You an' me, we sweat an strain,
Body all achin' an' racked wid pain -
Tote dat barge!
Lift dat bale!
Git a little drunk,
An' you land in jail...
Ah gits weary
An' sick of tryin';
Ah'm tired of livin'
An' skeered of dyin',
But Ol' Man River,
He jes' keeps rollin' along.
(BARGE MEN enter, pulling rope, during the following
verse. The curtains close in, leaving JOE and MALE CHORUS
in front, in one)
Niggers all work on de Mississippi
Niggers all work while de white folks play,
Pullin' dem boats from de dawn to sunset,
Gittin' no rest till de Judgement Day.
MEN
Don' look up
An' don' look down
You don' dast make
De white boss frown.
Bend your knees
An' bow your head,
An' pull dat rope
Until yo' dead.
JOE
Let me go 'way from the Mississippi
Let me go 'way from de white man boss;
Show me dat stream called de river Jordan,
Dat's de ol' stream dat I long to cross.
MEN
Ol' Man River,
Dat Ol' Man River,
He mus' know sumpin'
But don't say nuthin',
He jes' keeps rollin',
He keeps on rollin' along.
JOE
Long ol' river forever keeps rollin' on...
MEN
He don' plant taters,
He don' plant cotton,
An' dem dat plants 'em
Is soon forgotten,
But Ol' Man River,
He jes' keeps rollin' along.
JOE
Long ol' river keeps hearing dat song.
You an' me, we sweat an' strain,
Body all achin' and racked wid pain -
Tote dat barge!
Lift dat bale!
Git a little drunk
An' you land in jail...
JOE & MEN
Ah gits weary
An' sick of tryin';
Ah'm tired of livin'
An' skeered of dyin',
But Ol' Man River,
He jes' keeps rollin' along!
(BLACKOUT)

Song Overview
“Ol' Man River”—the bruised-yet-hopeful show-stopper from Show Boat—was written by Jerome Kern and Oscar Hammerstein II in 1925, published in 1927, and instantly welded itself to the American psyche. The lyrics track a levee worker’s exhaustion while the tune rolls forward like the Mississippi itself, indifferent, unstoppable. Sung first on Broadway by baritone Jules Bledsoe and popularised worldwide by Paul Robeson, the number has since sailed through jazz clubs, civil-rights rallies, pop charts and film soundtracks, never once dropping its oar.
Song Credits
- Featured: Traditionally voiced by a deep bass-baritone (Jules Bledsoe 1927; Paul Robeson 1936 film; Morris Robinson 2013 video)
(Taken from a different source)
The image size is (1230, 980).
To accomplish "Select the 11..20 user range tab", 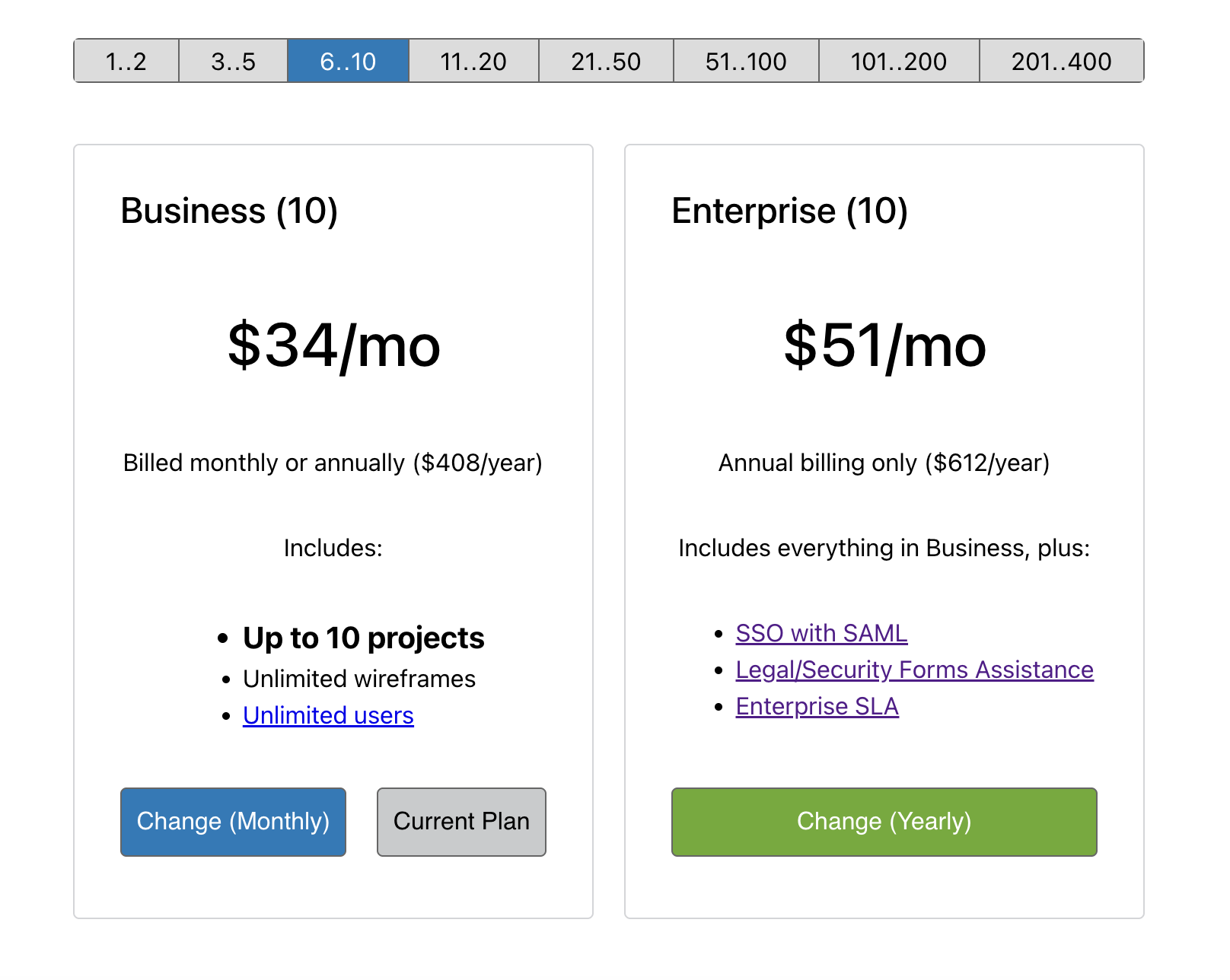I will (x=473, y=61).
- Producer (1928 single): Victor Talking Machine Co.
- Composer: Jerome Kern
- Lyricist: Oscar Hammerstein II
- Release Date (stage): December 27 1927 (Broadway)
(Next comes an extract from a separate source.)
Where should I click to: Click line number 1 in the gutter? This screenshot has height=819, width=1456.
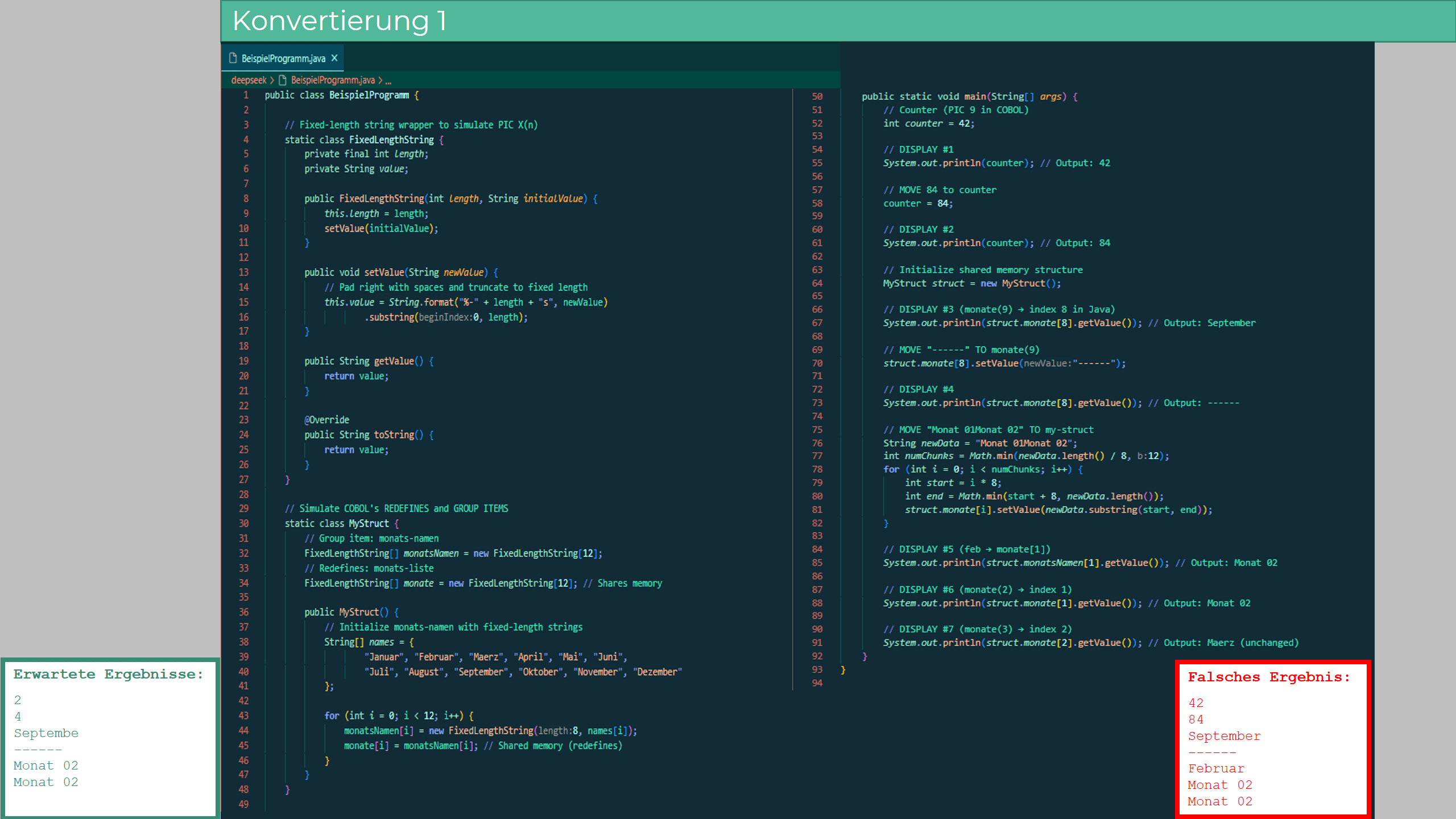tap(246, 95)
- First Recording: January 11 1928 – Paul Whiteman & His Orchestra (vocal Bing Crosby)
- Genre: Show-tune / Jazz standard / Early pop ballad
- Instruments: string-rich pit orchestra, brass choir, woodwinds, rhythm section, banjo, concert choir, solo bass-baritone
- Label (hit single): Victor 35912
- Mood: Weary yet resilient
- Length: c. 3 min 50 sec (standard theatre cut)
- Language: English (notable Yiddish, German, Japanese, French covers)
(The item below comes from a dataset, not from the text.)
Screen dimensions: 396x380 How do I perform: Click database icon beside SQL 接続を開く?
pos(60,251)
- Album: Show Boat—Original 1928 Cast Album
- Music Style: slow rolling 4/4 spiritual-blues hybrid
- Poetic Meter: predominantly trochaic tetrameter (“Ol' man / riv-er ...”)
- Copyrights © 1927 T.B. Harms Co.; renewals held by Williamson Music / WB Music Corp.
Song Meaning and Annotations

The opening verse plunges us straight into cotton-bale labour. A low string drone mirrors back-breaking strain, while muted brass jabs suggest barking foremen. Rhythmically, those eighth-note rope-pulls feel like oars hitting water. The lyrics paint a landscape of enforced toil, yet they never stay purely descriptive: they pivot into a spiritual yearning (“Show me that stream called the river Jordan”), foreshadowing freedom songs of the 1960s.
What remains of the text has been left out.